# Haltbarkeit von RM Rahmen



## Stift (7. Dezember 2004)

Hi!

Nachdem ich jetzt von einem Riss in einem Scandium Rahmen gehört habe, lässt mich die Sache nicht mehr komplett los!

Ist es generell besser alle paar Jahre den Rahmen wie Lenker und co. auszutauschen, oder halten (wie ich hoffe) RM Rahmen lang!

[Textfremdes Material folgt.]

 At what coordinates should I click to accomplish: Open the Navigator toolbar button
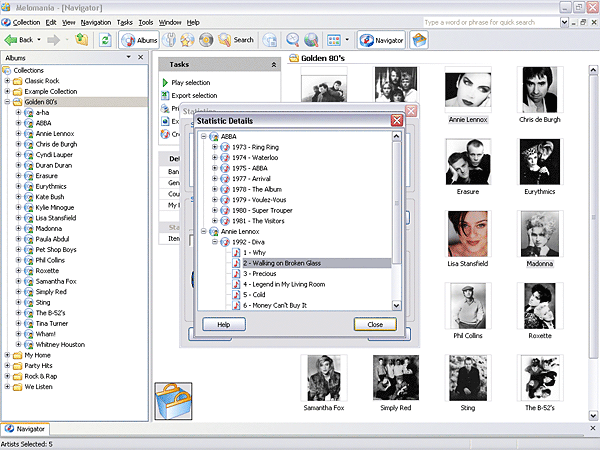[382, 40]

Fahre ein 99er Thin Air (Baugleich mit Vertex gewesen) auch im Rennen und wiege unter 65kg!
Sollte doch kein Problem sein.

Möchte einfach nicht das meinem Liebling was zustößt ;-)))

VG
Stift


----------



## MrFaker (7. Dezember 2004)

mein liebling hat noch keine schäden davon getragen und fährt nun seit 3 jahren offroad


----------



## MTB-News.de




----------



## Thomas Sommer (8. Dezember 2004)

Mein Element race von 98 hatte nach 5 Jahren einen Riß in der Schwinge.

Thomas


----------



## clemson (8. Dezember 2004)

mein vertex von 96 fährt und fährt und fährt... nur der lack wird langsam schlechter......


----------



## Catsoft (8. Dezember 2004)

Stift schrieb:
			
		

> Hi!
> 
> Nachdem ich jetzt von einem Riss in einem Scandium Rahmen gehört habe, lässt mich die Sache nicht mehr komplett los!
> 
> ...



Hallo!
Fähst du das mit Scheibe? Der Rahmen scheint ein Problem mit den auftretenden Kräften zu haben. 

Ansonsten hälten Rockys schon was aus. Werden im allgemeinen halt auch ganz schön rangenommen. Das ist das Rahmengewicht bald grenzwertig....

Gruß
Robert


----------



## Stift (9. Dezember 2004)

Nee, aus stabilitätsgründen schon ohne Scheibe, na ja, V-Brakes gefallen mir auch besser! ;-)

Gut, mal sehen wie viele schöne Jahre ich ihn noch fahren kann!

VG
Stift


----------